*Task goal*
From the entries below, copy every line that has the word "agent".

START Task input

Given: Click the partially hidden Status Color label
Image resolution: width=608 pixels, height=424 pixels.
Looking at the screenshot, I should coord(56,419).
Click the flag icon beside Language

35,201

END Task input
START Task input

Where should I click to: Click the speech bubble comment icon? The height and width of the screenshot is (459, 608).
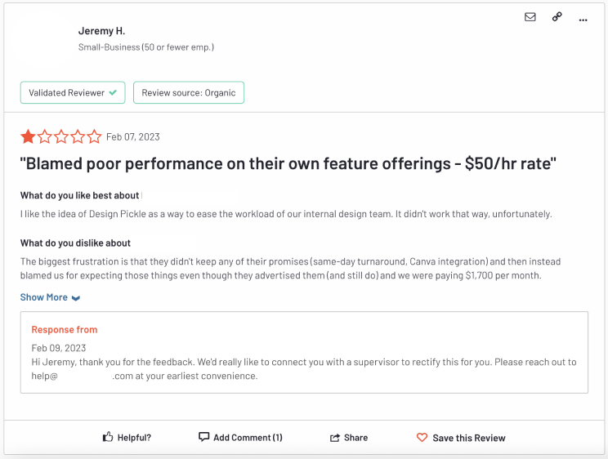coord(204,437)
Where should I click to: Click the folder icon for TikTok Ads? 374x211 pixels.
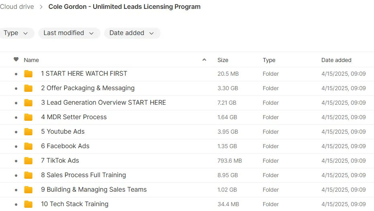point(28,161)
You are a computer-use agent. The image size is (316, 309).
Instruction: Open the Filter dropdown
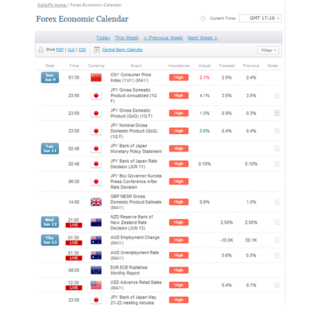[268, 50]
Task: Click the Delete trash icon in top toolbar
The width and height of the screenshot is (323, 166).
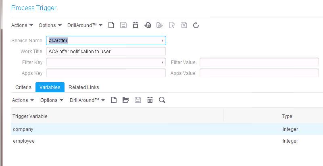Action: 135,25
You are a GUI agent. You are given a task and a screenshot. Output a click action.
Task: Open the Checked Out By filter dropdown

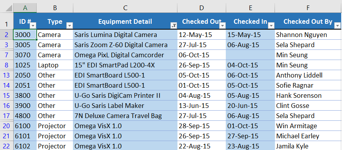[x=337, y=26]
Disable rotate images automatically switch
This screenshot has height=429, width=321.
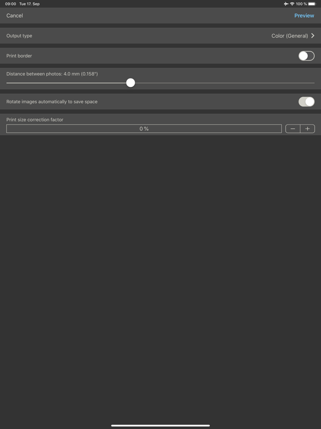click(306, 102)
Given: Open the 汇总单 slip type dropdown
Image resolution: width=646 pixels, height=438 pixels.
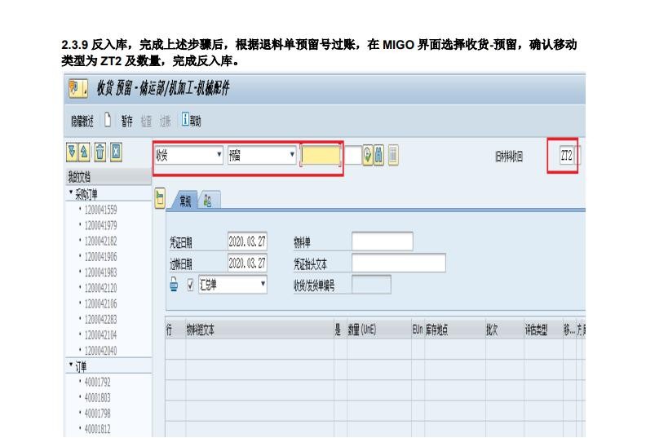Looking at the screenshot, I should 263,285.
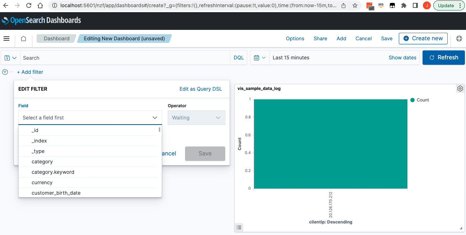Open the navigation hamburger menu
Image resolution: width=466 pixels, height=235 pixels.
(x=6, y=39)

END Task input

*Answer space*
You are a computer-use agent. The image size is (316, 309).
You are a GUI agent. You are given a task and a screenshot. Output a click action.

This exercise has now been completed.